Budd Chiari syndrome (BCS) is a rare disorder where the vessel draining blood from the liver, the hepatic vein, becomes narrowed or completely blocked. This results in an accumulation of blood in the liver cells (hepatocytes) which causes liver injury or damage or, on occasion, liver failure. It can be experienced as acute, subacute or chronic forms, inferring that an individual can be under treatment for BCS for sometime, or it may present as a sudden or acute occurrence, resulting in a medical emergency.
Primary and secondary BCS refer to an obstruction within and outside of the hepatic vein(s), respectively. Primary BCS is more commonly thrombotic (caused by a blood clot or thrombus) but non-thrombotic blockages might include ‘membranous’ or ‘caval’ webs. Compression of the hepatic vein by outside pressures, secondary BCS, might also halt or disrupt blood draining from the liver. Pressure on or damage to the hepatic vein can be caused by liver tumours, cysts, abscesses or from chemotherapy, infections or trauma.

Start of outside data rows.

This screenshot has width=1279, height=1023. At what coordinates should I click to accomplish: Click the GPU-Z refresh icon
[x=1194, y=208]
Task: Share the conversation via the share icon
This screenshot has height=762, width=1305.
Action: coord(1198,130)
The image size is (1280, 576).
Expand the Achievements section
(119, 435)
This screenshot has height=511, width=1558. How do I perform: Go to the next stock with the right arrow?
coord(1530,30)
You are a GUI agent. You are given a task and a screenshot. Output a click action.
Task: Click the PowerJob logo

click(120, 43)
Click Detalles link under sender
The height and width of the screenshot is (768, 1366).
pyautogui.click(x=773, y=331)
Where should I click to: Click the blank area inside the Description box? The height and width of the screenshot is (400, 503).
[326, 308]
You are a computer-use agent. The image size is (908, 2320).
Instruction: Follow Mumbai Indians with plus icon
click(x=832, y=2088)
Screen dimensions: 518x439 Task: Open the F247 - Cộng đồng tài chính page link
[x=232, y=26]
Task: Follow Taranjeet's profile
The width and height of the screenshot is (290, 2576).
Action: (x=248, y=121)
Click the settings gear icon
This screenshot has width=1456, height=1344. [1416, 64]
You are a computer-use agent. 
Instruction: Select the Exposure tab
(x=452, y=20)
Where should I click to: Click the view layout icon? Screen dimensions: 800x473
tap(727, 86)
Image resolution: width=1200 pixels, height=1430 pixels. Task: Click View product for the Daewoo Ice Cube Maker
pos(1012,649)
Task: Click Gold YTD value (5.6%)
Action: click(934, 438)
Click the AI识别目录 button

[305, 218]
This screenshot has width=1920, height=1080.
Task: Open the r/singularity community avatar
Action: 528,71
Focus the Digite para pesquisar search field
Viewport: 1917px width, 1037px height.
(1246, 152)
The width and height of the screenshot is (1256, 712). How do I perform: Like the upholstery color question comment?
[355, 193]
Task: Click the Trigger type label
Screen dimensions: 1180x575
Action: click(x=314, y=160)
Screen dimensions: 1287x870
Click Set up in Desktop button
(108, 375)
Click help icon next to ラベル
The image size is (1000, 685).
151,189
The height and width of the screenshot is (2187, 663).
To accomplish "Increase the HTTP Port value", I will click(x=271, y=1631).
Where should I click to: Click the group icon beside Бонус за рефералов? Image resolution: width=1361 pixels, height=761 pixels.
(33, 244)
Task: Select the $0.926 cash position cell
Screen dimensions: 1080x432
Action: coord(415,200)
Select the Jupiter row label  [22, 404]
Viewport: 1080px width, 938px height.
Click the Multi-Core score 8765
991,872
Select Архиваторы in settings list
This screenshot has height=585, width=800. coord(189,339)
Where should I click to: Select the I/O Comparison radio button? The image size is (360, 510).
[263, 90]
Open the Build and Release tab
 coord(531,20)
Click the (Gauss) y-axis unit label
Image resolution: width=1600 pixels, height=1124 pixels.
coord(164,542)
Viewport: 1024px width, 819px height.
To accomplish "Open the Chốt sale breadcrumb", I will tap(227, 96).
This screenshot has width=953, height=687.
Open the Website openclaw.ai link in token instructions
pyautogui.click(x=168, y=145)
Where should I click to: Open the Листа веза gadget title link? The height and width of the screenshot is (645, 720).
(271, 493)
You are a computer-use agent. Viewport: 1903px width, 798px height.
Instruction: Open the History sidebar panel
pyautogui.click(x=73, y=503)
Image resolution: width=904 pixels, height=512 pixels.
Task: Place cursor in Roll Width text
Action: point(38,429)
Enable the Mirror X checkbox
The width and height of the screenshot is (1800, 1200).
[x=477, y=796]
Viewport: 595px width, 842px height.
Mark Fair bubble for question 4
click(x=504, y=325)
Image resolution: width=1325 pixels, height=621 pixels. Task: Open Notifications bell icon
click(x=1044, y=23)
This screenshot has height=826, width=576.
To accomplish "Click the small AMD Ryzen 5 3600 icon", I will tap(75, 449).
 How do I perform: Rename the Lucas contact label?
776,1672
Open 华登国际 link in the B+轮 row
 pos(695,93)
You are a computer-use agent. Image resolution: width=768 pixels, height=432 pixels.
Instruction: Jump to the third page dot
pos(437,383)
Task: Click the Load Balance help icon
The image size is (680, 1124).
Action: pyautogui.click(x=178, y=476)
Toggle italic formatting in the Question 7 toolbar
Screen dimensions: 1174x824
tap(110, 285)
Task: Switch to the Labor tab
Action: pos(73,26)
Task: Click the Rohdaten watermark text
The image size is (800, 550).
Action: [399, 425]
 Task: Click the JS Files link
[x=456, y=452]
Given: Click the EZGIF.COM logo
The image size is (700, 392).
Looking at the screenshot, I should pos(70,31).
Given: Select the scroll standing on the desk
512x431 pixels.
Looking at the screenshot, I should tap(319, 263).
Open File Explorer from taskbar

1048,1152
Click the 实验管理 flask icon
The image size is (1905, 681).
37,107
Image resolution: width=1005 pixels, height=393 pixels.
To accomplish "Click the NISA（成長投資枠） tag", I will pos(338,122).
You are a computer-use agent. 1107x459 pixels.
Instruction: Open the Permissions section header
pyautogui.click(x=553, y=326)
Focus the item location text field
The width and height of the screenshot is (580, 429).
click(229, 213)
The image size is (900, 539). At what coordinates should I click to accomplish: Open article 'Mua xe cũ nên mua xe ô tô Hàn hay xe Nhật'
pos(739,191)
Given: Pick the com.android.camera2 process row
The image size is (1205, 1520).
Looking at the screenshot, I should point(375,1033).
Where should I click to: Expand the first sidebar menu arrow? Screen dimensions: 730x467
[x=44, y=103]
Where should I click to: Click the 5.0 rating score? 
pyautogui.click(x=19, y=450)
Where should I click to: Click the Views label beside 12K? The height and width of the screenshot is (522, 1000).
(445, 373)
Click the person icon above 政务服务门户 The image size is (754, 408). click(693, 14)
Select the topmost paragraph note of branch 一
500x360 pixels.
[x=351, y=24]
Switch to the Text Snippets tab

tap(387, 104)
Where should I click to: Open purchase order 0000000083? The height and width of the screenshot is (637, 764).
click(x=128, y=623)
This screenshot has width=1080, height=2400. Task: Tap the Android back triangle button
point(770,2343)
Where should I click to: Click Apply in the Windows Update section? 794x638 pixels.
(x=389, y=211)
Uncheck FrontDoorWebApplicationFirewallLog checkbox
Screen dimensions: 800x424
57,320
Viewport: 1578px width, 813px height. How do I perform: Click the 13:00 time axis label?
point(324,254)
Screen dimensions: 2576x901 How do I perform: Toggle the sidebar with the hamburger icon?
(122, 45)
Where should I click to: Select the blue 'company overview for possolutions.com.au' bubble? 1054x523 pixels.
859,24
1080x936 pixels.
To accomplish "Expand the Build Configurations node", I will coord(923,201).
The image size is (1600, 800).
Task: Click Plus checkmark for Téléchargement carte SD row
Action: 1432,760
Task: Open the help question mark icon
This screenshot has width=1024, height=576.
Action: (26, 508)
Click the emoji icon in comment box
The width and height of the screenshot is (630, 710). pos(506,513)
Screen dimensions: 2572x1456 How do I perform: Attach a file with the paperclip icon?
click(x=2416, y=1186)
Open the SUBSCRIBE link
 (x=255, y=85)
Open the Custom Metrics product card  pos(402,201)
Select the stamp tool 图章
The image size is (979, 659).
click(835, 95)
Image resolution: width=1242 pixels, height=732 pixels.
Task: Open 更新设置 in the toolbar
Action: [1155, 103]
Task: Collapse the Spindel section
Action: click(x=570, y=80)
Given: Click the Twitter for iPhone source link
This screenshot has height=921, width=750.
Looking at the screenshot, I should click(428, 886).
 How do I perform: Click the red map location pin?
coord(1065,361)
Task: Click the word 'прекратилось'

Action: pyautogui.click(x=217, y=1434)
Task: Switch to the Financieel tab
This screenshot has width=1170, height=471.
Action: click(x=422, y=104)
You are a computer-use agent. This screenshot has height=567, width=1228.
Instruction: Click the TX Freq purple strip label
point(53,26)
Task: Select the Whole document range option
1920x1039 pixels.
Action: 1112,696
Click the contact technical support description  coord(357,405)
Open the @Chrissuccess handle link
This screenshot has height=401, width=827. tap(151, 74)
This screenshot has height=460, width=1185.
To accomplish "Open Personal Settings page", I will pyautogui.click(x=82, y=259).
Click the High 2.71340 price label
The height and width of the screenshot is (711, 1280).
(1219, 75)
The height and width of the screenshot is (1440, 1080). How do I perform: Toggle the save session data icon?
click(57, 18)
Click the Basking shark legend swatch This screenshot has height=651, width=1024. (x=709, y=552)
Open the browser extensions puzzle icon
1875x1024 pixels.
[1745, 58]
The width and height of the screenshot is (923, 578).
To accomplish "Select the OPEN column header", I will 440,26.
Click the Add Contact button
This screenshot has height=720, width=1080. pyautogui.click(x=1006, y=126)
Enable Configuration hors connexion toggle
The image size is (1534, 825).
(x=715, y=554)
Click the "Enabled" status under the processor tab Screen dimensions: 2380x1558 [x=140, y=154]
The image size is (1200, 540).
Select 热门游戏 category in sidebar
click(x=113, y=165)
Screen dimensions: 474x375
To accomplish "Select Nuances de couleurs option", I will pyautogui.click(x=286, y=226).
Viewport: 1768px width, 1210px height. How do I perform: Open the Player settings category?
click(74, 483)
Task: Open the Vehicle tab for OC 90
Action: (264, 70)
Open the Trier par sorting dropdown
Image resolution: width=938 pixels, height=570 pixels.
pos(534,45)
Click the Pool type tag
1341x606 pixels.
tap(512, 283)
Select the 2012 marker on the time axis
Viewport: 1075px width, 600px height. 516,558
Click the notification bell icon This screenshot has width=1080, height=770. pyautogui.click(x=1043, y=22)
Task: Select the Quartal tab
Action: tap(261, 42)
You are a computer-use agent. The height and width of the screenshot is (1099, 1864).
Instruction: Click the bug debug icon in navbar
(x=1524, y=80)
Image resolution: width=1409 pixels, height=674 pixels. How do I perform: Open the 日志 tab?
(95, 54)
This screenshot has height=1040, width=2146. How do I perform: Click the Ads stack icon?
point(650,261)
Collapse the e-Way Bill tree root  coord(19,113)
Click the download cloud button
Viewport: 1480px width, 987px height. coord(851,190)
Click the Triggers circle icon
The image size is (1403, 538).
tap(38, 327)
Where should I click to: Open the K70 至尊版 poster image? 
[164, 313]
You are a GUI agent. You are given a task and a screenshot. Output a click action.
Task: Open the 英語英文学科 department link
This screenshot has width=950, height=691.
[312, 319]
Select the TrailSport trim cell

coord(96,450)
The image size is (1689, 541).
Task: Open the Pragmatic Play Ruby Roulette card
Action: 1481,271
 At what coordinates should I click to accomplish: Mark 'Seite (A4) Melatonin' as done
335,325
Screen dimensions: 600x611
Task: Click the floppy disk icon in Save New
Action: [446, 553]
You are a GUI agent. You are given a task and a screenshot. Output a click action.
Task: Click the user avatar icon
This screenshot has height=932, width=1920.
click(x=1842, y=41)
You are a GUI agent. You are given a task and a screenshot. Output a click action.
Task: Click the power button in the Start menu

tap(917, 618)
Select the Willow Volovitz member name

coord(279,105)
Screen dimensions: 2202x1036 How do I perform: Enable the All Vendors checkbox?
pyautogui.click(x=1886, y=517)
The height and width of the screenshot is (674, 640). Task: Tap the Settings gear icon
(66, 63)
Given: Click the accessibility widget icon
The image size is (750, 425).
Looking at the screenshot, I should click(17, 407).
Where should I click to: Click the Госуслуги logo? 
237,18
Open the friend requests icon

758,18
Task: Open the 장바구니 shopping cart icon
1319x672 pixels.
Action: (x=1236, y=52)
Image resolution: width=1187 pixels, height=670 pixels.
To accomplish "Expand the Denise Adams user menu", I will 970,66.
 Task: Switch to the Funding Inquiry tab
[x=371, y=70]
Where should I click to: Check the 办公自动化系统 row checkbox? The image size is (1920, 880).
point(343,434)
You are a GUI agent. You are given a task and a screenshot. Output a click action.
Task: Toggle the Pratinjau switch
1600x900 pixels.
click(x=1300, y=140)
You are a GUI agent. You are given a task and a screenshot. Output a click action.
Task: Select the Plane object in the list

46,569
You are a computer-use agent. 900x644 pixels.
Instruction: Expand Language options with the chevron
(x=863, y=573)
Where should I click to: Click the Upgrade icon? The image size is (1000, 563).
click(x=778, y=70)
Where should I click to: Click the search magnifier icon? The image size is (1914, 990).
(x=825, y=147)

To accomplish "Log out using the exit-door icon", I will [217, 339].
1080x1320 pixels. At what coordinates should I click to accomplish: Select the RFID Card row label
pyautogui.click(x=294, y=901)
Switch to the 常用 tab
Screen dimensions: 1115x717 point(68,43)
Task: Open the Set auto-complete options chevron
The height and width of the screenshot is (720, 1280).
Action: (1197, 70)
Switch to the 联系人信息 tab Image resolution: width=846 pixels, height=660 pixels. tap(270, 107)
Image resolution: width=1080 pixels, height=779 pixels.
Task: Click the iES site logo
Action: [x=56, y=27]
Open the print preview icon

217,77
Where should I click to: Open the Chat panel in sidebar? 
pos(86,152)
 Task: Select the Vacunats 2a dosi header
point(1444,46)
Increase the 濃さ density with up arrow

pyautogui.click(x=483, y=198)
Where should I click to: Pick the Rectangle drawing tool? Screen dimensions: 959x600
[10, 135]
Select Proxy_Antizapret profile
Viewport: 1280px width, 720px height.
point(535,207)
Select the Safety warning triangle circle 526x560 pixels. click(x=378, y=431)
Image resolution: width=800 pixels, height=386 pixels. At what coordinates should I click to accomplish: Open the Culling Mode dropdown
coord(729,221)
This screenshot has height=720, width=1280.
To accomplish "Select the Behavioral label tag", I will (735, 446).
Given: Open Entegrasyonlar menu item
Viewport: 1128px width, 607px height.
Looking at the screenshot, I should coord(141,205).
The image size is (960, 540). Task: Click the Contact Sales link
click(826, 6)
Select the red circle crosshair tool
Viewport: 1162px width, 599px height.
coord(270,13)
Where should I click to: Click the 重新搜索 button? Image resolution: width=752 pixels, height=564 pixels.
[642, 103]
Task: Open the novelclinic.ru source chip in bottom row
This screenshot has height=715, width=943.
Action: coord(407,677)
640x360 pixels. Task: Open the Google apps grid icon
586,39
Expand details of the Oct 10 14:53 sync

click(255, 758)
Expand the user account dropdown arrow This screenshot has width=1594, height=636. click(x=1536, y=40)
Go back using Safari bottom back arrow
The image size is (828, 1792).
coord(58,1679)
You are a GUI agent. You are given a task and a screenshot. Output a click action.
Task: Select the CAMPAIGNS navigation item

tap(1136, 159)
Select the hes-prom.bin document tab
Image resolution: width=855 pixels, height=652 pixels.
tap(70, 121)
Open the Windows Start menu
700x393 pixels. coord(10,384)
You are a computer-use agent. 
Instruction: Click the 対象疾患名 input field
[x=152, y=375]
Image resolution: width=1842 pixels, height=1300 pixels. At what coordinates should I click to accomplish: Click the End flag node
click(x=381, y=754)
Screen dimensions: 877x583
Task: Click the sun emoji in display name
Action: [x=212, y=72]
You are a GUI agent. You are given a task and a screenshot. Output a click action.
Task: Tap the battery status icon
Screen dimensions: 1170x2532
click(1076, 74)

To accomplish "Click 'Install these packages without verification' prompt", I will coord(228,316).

Most commonly, the underlying cause is a disorder where blood clots occur, including some chronic blood cancers, pregnancy, sickle cell disease or contraceptive pills.
Typical symptoms
Symptoms of Budd Chiari syndrome are similar to those of other liver disease or damage and include jaundice, itching, extreme fatigue and lethargy, abdominal distension or swelling known as ascites, loss of appetite and nausea. One may also have right shoulder pain.
Clinical presentation
A person with Budd Chiari syndrome may present with elevated LFTs (liver function tests), an increase in liver enzymes in the blood. They might be nauseous and drowsy, and an abdominal examination might reveal ascites (an accumulation of fluid in the abdominal cavity). There may also be hepatomegaly (enlargement of the liver), and splenomegaly (enlargement of the spleen). Portal hypertension (pressure buildup in the portal vein carrying blood from the digestive tract and spleen to the liver) and varices may also be observed. Varices are varicose veins of the oesophagus, stomach or rectum, which, in some instances, can rupture.
Diagnosis
The gold standard in diagnosis of BCS is by scanning techniques such as ultrasound and / or MRI (magnetic resonance imaging), when other liver diseases have been eliminated.
Incidence
Budd Chiari syndrome is an uncommon disorder, affecting just one in 100,000 of the general population. It appears to affect men and women equally, typically between the ages of 20 and 40. Geographically, membranous or caval webs appear to be more common in southeast Asia and the Middle East than in the western world.
Treatment
Treatment options are dependent on the presentation and whether it is an acute or chronic form, but the treatment aim will always focus on eliminating the blockage or compression and restoring the blood flow from the liver. Transjugular intrahepatic portosystemic shunt (TIPS) refers to a procedure where a bypass of the hepatic vein is created. This technique describes the connection of the portal vein (the vein that carries blood to your liver) to one of the hepatic veins with a stent (tiny metal tube). In addition, should the blockage be thrombotic, anticoagulation therapy or blood thinners such as heparin or warfarin might be administered to dissolve the blood clot. Other treatments might include minor surgical procedures to eliminate an external pressure or compression, removing a malignant or benign tumour, for example.
Prognosis
A person’s prognosis depends on various factors, including how severe the condition is and the individual’s response to treatment. In the absence of treatment, most people with a completely blocked hepatic vein die of liver failure within three to five years. A liver transplant may be the only viable option to prolong one’s life. Research shows people usually live longer if their veins are only partially blocked or narrowed.